In this familiar passage, Solomon talks about times and seasons. He begins by stating a thesis, “There is a time for everything, and a season for every activity under the heavens” (v. 1). He then proceeded to illustrate it and prove it to be true (verses 2-8). Clearly, God has a fitting time for each thing to be done. Timing is critical in everything. Timing is something that has to be God-directed. This is why I am more and more convinced that one of Satan’s greatest ploys is to rush us. Noise and haste are usually of the devil.

Added to this are a few more very fitting verses on waiting:

  • Psalm 25:21: “Let integrity and uprightness preserve me, For I wait for You.”
  • Psalm 37:7: “Rest in the Lord and wait patiently for Him…”
  • Psalm 27:14: “Wait for the Lord; Be strong and let your heart take courage; Yes, wait for the Lord.”

God’s Word to you and me over and over is to wait on the Lord!

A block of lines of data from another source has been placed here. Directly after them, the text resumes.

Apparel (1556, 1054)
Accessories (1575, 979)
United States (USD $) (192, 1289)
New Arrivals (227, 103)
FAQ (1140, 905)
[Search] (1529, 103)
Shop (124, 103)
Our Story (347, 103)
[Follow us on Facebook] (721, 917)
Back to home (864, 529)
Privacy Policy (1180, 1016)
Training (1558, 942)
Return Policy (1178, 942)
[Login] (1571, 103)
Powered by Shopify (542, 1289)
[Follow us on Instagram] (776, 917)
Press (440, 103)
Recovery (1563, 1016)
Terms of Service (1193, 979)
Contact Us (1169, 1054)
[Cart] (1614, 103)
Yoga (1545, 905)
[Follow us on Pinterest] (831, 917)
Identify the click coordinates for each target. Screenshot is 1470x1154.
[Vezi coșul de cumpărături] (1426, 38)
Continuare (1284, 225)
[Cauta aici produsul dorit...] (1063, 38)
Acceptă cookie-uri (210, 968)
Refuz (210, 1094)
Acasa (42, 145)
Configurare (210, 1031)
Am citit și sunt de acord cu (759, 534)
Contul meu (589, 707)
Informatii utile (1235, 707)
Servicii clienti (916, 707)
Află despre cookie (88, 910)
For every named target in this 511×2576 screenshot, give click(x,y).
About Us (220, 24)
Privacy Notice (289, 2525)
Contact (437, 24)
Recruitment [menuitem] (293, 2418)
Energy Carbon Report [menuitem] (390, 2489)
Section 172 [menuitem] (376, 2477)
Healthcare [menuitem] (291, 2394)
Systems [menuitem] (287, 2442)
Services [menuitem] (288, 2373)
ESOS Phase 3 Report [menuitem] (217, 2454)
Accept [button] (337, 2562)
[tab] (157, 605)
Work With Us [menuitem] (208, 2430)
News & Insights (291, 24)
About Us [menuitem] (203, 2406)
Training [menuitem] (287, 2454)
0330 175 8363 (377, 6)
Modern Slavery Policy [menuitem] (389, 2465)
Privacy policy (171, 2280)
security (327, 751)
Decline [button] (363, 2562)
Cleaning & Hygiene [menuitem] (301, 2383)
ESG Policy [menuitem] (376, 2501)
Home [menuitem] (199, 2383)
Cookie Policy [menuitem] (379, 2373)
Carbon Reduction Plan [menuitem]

The supreme example of this is our Lord and Savior Jesus Christ who saw and understood his entire life was on God’s sovereign schedule (see John 12:23, 27; 17:1). There was no noise or haste in his life. He did not succumb to Satan’s ruse to rush him (see Matthew 4 and the wilderness temptation). Jesus perfect patience rebukes my impatience.

So here I am rebuked – graciously, lovingly, opportunely – rebuked. How about you? God’s timing is nothing like ours. W must learn to be still and quiet and to wait on him through prayer and study of God’s Word. This is not wasted time. There is no better way to determine God’s timing and grow in the perfect patience of our Lord and Savior Jesus Christ.